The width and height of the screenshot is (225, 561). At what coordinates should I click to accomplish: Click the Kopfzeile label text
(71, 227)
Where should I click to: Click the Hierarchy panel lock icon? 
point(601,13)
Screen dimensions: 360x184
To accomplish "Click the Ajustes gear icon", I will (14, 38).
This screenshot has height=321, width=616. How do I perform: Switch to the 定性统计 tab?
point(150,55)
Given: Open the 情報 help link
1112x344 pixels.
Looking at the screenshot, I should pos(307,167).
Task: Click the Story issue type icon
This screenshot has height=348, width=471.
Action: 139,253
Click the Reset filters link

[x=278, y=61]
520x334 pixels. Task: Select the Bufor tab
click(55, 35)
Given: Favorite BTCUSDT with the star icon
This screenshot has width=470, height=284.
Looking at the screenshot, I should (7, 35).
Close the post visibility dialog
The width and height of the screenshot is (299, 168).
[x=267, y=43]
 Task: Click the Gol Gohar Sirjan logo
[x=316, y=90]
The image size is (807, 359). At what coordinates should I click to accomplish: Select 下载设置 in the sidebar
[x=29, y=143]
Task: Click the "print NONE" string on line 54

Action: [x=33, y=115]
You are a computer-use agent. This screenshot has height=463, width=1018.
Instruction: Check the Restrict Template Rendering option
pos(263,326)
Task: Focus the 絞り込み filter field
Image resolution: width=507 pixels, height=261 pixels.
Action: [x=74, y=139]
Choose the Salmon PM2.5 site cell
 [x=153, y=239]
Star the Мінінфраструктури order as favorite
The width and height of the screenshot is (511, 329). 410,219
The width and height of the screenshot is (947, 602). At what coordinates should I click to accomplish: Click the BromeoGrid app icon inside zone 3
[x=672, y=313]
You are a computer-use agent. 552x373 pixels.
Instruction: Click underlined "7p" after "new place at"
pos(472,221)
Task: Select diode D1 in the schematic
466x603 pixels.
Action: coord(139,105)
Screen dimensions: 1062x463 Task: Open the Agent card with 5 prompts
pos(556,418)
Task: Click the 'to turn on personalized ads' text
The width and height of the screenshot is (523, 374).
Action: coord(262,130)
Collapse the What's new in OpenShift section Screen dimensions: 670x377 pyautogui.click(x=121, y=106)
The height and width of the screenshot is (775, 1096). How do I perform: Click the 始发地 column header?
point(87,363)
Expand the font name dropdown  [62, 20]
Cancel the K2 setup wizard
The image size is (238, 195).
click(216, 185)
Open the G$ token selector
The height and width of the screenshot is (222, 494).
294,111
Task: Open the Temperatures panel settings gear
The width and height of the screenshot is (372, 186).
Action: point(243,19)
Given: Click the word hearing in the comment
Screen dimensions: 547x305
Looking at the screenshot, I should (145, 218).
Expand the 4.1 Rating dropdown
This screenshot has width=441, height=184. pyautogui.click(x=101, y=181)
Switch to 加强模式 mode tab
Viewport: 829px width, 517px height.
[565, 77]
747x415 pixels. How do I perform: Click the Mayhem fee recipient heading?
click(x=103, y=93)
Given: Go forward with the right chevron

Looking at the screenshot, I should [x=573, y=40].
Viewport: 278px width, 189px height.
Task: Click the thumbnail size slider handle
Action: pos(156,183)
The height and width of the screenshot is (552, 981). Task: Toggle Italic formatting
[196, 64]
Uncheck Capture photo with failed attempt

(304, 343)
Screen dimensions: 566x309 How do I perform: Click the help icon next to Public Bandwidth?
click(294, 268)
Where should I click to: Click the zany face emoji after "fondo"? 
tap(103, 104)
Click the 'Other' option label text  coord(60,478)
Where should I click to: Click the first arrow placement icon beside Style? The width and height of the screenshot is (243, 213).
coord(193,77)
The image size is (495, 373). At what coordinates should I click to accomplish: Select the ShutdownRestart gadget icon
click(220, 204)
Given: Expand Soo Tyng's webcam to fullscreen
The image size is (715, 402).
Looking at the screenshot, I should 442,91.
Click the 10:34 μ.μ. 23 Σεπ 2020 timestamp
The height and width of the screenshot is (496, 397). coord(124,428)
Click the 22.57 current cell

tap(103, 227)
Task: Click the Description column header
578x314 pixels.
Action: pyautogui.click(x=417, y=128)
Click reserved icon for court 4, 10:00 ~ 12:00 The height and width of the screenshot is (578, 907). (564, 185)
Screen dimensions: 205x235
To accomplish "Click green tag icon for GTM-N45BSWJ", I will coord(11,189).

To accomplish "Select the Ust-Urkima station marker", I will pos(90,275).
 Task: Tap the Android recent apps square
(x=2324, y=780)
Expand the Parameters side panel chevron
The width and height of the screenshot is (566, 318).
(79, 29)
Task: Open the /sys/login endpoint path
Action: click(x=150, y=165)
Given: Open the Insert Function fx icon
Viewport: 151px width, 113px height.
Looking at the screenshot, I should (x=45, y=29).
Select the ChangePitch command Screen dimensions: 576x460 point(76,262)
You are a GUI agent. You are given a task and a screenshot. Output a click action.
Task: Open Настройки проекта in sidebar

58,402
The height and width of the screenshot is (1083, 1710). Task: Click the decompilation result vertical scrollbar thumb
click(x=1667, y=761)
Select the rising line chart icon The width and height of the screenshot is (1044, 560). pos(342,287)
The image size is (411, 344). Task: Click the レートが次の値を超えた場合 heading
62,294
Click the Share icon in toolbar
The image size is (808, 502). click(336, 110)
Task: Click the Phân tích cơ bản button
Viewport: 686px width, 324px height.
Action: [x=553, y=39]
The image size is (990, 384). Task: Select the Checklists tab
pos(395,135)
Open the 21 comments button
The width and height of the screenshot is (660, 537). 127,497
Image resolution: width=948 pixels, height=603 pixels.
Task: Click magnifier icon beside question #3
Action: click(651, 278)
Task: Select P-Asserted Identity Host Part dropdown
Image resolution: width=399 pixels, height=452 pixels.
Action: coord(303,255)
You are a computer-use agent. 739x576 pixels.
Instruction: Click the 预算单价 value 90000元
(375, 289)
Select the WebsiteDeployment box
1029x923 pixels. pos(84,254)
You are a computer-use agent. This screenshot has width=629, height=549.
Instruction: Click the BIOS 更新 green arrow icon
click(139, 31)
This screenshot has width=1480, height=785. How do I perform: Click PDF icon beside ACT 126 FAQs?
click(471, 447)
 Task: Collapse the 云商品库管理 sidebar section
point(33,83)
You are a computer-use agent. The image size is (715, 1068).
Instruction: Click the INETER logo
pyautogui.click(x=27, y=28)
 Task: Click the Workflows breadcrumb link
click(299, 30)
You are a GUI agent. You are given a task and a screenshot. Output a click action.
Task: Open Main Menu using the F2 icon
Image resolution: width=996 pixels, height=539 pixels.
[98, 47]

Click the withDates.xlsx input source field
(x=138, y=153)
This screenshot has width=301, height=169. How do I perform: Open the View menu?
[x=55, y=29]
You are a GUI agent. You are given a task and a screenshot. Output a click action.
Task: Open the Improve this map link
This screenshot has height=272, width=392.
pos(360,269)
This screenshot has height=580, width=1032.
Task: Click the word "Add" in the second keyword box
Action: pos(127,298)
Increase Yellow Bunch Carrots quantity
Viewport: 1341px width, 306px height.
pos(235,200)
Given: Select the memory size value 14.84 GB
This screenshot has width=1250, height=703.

+-------+

Required action —
For this exercise, set down all of the entries again word for word.

Task output —
The width and height of the screenshot is (225, 561). At what coordinates should I click to accomplish: Click the Kopfzeile label text
(71, 227)
Where should I click to: Click the Hierarchy panel lock icon? 
point(601,13)
Screen dimensions: 360x184
To accomplish "Click the Ajustes gear icon", I will (14, 38).
This screenshot has height=321, width=616. How do I perform: Switch to the 定性统计 tab?
point(150,55)
Given: Open the 情報 help link
1112x344 pixels.
Looking at the screenshot, I should pos(307,167).
Task: Click the Story issue type icon
This screenshot has height=348, width=471.
Action: 139,253
Click the Reset filters link

[x=278, y=61]
520x334 pixels. Task: Select the Bufor tab
click(55, 35)
Given: Favorite BTCUSDT with the star icon
This screenshot has width=470, height=284.
Looking at the screenshot, I should (7, 35).
Close the post visibility dialog
The width and height of the screenshot is (299, 168).
[x=267, y=43]
 Task: Click the Gol Gohar Sirjan logo
[x=316, y=90]
The image size is (807, 359). At what coordinates should I click to accomplish: Select 下载设置 in the sidebar
[x=29, y=143]
Task: Click the "print NONE" string on line 54

Action: [x=33, y=115]
You are a computer-use agent. This screenshot has height=463, width=1018.
Instruction: Check the Restrict Template Rendering option
pos(263,326)
Task: Focus the 絞り込み filter field
Image resolution: width=507 pixels, height=261 pixels.
Action: [x=74, y=139]
Choose the Salmon PM2.5 site cell
 [x=153, y=239]
Star the Мінінфраструктури order as favorite
The width and height of the screenshot is (511, 329). 410,219
The width and height of the screenshot is (947, 602). At what coordinates should I click to accomplish: Click the BromeoGrid app icon inside zone 3
[x=672, y=313]
You are a computer-use agent. 552x373 pixels.
Instruction: Click underlined "7p" after "new place at"
pos(472,221)
Task: Select diode D1 in the schematic
466x603 pixels.
Action: coord(139,105)
Screen dimensions: 1062x463 Task: Open the Agent card with 5 prompts
pos(556,418)
Task: Click the 'to turn on personalized ads' text
The width and height of the screenshot is (523, 374).
Action: coord(262,130)
Collapse the What's new in OpenShift section Screen dimensions: 670x377 pyautogui.click(x=121, y=106)
The height and width of the screenshot is (775, 1096). How do I perform: Click the 始发地 column header?
point(87,363)
Expand the font name dropdown  [62, 20]
Cancel the K2 setup wizard
The image size is (238, 195).
click(216, 185)
Open the G$ token selector
The height and width of the screenshot is (222, 494).
294,111
Task: Open the Temperatures panel settings gear
The width and height of the screenshot is (372, 186).
Action: point(243,19)
Given: Click the word hearing in the comment
Screen dimensions: 547x305
Looking at the screenshot, I should (145, 218).
Expand the 4.1 Rating dropdown
This screenshot has width=441, height=184. pyautogui.click(x=101, y=181)
Switch to 加强模式 mode tab
Viewport: 829px width, 517px height.
[565, 77]
747x415 pixels. How do I perform: Click the Mayhem fee recipient heading?
click(x=103, y=93)
Given: Go forward with the right chevron

Looking at the screenshot, I should [x=573, y=40].
Viewport: 278px width, 189px height.
Task: Click the thumbnail size slider handle
Action: pos(156,183)
The height and width of the screenshot is (552, 981). Task: Toggle Italic formatting
[196, 64]
Uncheck Capture photo with failed attempt

(304, 343)
Screen dimensions: 566x309 How do I perform: Click the help icon next to Public Bandwidth?
click(294, 268)
Where should I click to: Click the zany face emoji after "fondo"? 
tap(103, 104)
Click the 'Other' option label text  coord(60,478)
Where should I click to: Click the first arrow placement icon beside Style? The width and height of the screenshot is (243, 213).
coord(193,77)
The image size is (495, 373). At what coordinates should I click to accomplish: Select the ShutdownRestart gadget icon
click(220, 204)
Given: Expand Soo Tyng's webcam to fullscreen
The image size is (715, 402).
Looking at the screenshot, I should 442,91.
Click the 10:34 μ.μ. 23 Σεπ 2020 timestamp
The height and width of the screenshot is (496, 397). coord(124,428)
Click the 22.57 current cell

tap(103, 227)
Task: Click the Description column header
578x314 pixels.
Action: pyautogui.click(x=417, y=128)
Click reserved icon for court 4, 10:00 ~ 12:00 The height and width of the screenshot is (578, 907). (564, 185)
Screen dimensions: 205x235
To accomplish "Click green tag icon for GTM-N45BSWJ", I will coord(11,189).

To accomplish "Select the Ust-Urkima station marker", I will pos(90,275).
 Task: Tap the Android recent apps square
(x=2324, y=780)
Expand the Parameters side panel chevron
The width and height of the screenshot is (566, 318).
(79, 29)
Task: Open the /sys/login endpoint path
Action: click(x=150, y=165)
Given: Open the Insert Function fx icon
Viewport: 151px width, 113px height.
Looking at the screenshot, I should (x=45, y=29).
Select the ChangePitch command Screen dimensions: 576x460 point(76,262)
You are a GUI agent. You are given a task and a screenshot. Output a click action.
Task: Open Настройки проекта in sidebar

58,402
The height and width of the screenshot is (1083, 1710). Task: Click the decompilation result vertical scrollbar thumb
click(x=1667, y=761)
Select the rising line chart icon The width and height of the screenshot is (1044, 560). pos(342,287)
The image size is (411, 344). Task: Click the レートが次の値を超えた場合 heading
62,294
Click the Share icon in toolbar
The image size is (808, 502). click(336, 110)
Task: Click the Phân tích cơ bản button
Viewport: 686px width, 324px height.
Action: [x=553, y=39]
The image size is (990, 384). Task: Select the Checklists tab
pos(395,135)
Open the 21 comments button
The width and height of the screenshot is (660, 537). 127,497
Image resolution: width=948 pixels, height=603 pixels.
Task: Click magnifier icon beside question #3
Action: click(651, 278)
Task: Select P-Asserted Identity Host Part dropdown
Image resolution: width=399 pixels, height=452 pixels.
Action: coord(303,255)
You are a computer-use agent. 739x576 pixels.
Instruction: Click the 预算单价 value 90000元
(375, 289)
Select the WebsiteDeployment box
1029x923 pixels. pos(84,254)
You are a computer-use agent. This screenshot has width=629, height=549.
Instruction: Click the BIOS 更新 green arrow icon
click(139, 31)
This screenshot has width=1480, height=785. How do I perform: Click PDF icon beside ACT 126 FAQs?
click(471, 447)
 Task: Collapse the 云商品库管理 sidebar section
point(33,83)
You are a computer-use agent. The image size is (715, 1068).
Instruction: Click the INETER logo
pyautogui.click(x=27, y=28)
 Task: Click the Workflows breadcrumb link
click(299, 30)
You are a GUI agent. You are given a task and a screenshot. Output a click action.
Task: Open Main Menu using the F2 icon
Image resolution: width=996 pixels, height=539 pixels.
[98, 47]

Click the withDates.xlsx input source field
(x=138, y=153)
This screenshot has width=301, height=169. How do I perform: Open the View menu?
[x=55, y=29]
You are a GUI agent. You are given a task and a screenshot. Output a click action.
Task: Open the Improve this map link
This screenshot has height=272, width=392.
pos(360,269)
This screenshot has height=580, width=1032.
Task: Click the word "Add" in the second keyword box
Action: pos(127,298)
Increase Yellow Bunch Carrots quantity
Viewport: 1341px width, 306px height.
pos(235,200)
Given: Select the memory size value 14.84 GB
This screenshot has width=1250, height=703.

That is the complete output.